* _What you need to do_:
Check every line of the data below for the string "Treatment", and copy the ones that hold it.

* _Entries supplied_:

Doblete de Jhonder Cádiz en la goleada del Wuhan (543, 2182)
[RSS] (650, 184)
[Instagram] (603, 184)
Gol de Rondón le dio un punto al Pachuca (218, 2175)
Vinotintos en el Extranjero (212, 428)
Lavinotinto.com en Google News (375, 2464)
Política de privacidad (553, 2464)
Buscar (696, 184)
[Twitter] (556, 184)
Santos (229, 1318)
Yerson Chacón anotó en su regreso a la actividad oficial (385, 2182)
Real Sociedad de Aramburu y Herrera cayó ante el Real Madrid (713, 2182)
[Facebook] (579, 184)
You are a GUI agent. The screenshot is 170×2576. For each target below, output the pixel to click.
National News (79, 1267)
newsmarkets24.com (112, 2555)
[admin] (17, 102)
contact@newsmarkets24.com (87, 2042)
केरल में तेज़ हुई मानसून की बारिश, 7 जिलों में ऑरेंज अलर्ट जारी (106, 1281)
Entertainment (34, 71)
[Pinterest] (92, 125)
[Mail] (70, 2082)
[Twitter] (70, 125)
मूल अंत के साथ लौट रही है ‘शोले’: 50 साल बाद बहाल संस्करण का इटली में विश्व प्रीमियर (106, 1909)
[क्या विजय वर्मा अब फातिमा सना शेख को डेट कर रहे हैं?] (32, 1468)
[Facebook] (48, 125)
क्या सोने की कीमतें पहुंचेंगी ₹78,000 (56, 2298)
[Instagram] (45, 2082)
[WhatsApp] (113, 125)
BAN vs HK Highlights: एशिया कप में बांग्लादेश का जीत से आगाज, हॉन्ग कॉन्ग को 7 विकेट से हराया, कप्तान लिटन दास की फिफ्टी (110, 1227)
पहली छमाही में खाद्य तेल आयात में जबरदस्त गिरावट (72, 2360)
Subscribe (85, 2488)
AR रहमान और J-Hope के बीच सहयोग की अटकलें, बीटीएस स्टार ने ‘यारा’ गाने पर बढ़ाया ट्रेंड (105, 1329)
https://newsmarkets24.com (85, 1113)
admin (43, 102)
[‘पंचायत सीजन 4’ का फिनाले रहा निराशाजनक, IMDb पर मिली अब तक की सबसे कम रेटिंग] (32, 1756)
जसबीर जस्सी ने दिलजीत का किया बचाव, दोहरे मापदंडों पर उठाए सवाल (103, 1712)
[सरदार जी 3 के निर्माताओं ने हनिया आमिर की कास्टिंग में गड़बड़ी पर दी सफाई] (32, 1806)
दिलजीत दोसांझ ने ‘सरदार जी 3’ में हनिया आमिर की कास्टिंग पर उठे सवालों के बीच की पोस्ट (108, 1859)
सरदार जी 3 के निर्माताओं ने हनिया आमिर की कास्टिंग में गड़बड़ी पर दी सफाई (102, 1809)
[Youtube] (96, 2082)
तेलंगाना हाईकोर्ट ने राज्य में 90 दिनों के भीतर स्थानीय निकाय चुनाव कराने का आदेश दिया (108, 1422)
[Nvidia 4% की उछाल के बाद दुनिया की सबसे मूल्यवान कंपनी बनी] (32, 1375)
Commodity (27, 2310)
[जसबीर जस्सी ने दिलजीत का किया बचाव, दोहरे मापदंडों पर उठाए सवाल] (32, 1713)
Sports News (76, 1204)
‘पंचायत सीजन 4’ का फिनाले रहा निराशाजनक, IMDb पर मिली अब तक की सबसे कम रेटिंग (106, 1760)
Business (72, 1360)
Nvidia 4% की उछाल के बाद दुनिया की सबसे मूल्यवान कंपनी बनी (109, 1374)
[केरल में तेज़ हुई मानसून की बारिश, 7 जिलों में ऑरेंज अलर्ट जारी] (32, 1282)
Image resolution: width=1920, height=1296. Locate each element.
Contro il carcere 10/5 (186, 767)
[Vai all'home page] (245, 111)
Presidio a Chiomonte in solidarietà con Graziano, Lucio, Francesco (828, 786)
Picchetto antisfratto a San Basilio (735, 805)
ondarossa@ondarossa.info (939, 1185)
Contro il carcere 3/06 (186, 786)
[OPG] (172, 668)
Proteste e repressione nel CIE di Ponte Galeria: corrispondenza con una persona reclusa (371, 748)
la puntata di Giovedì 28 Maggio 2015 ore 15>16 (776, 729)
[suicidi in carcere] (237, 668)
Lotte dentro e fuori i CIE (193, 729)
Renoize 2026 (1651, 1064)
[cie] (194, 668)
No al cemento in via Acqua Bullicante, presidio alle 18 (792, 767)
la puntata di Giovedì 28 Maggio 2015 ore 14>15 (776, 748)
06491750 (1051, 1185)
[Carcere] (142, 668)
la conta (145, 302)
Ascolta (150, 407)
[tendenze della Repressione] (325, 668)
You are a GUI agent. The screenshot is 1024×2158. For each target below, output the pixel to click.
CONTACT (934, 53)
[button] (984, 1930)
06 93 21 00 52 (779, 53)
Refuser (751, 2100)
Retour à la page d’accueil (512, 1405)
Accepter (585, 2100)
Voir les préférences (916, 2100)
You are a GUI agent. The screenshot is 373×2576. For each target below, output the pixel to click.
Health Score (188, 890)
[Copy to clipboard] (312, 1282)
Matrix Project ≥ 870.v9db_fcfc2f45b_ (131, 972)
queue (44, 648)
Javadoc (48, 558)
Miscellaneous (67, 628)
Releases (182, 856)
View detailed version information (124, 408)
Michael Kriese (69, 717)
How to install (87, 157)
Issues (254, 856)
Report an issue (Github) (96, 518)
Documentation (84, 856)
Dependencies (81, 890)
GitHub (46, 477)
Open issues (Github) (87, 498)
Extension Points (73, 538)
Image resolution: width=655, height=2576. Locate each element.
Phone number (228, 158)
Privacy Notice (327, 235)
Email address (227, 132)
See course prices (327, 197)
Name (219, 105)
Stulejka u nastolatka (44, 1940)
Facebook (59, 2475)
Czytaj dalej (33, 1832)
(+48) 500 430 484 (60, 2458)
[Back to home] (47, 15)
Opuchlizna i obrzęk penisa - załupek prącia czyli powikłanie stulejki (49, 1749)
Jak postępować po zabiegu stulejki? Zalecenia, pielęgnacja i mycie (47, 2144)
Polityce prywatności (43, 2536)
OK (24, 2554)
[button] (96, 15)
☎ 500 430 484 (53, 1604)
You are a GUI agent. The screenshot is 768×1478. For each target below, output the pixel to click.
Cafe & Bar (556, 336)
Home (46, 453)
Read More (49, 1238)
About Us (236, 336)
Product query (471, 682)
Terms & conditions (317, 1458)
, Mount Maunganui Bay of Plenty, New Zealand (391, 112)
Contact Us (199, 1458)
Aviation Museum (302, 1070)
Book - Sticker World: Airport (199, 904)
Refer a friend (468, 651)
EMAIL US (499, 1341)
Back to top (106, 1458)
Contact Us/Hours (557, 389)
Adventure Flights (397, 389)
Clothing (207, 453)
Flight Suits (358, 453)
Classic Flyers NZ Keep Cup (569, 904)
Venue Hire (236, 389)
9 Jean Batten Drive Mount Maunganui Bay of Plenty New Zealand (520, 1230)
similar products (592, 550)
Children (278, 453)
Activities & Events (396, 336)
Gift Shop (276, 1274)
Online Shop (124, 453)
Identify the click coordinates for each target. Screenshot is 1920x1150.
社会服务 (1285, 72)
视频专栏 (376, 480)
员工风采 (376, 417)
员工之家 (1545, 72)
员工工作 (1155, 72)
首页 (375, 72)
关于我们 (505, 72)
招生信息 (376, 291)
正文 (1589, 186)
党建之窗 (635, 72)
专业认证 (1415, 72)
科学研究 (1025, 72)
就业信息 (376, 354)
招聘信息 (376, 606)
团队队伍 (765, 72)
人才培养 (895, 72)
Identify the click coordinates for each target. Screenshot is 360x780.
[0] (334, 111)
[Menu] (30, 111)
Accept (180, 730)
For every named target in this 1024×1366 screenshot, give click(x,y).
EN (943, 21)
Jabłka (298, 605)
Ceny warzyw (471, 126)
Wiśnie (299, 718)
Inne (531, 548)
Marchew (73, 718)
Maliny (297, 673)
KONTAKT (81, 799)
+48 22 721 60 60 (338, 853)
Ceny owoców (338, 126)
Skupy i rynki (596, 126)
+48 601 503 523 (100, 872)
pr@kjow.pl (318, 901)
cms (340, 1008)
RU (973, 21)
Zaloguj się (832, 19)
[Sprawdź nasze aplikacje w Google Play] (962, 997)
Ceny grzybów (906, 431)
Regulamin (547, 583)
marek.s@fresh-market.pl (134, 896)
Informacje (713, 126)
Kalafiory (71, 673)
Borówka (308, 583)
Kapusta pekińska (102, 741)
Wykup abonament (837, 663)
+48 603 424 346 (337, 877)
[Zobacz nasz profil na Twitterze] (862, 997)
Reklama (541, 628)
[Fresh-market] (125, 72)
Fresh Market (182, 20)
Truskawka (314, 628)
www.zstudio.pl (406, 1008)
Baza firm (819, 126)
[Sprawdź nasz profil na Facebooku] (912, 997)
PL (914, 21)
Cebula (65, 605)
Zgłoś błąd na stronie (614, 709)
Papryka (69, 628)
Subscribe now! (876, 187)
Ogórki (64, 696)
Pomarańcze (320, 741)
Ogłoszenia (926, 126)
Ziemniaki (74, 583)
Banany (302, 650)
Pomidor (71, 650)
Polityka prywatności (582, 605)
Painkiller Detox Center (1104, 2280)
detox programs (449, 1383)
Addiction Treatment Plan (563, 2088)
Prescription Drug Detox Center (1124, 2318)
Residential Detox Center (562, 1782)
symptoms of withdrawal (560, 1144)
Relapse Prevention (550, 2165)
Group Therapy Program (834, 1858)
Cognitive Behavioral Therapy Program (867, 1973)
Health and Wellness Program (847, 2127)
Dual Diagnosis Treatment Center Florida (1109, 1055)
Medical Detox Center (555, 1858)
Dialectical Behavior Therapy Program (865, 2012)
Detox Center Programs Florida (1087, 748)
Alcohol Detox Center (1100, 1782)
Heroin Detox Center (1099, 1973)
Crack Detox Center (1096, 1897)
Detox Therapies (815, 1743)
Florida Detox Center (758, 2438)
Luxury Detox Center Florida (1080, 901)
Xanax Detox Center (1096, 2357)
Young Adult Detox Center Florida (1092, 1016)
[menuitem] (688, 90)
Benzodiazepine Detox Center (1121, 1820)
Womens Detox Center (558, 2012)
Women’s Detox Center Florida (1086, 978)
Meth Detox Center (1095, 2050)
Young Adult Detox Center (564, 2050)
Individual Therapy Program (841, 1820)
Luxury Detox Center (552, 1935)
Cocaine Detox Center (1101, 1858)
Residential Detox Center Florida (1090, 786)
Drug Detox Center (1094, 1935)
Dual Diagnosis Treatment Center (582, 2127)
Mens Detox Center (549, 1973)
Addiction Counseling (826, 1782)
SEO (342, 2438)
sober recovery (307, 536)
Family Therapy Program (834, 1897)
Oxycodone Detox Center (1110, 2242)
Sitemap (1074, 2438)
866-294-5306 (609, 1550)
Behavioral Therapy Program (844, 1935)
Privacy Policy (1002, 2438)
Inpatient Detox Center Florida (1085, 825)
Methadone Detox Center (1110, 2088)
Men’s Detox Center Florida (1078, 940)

* _Result for this exercise_:
Addiction Treatment Plan (563, 2088)
Dual Diagnosis Treatment Center Florida (1109, 1055)
Dual Diagnosis Treatment Center (582, 2127)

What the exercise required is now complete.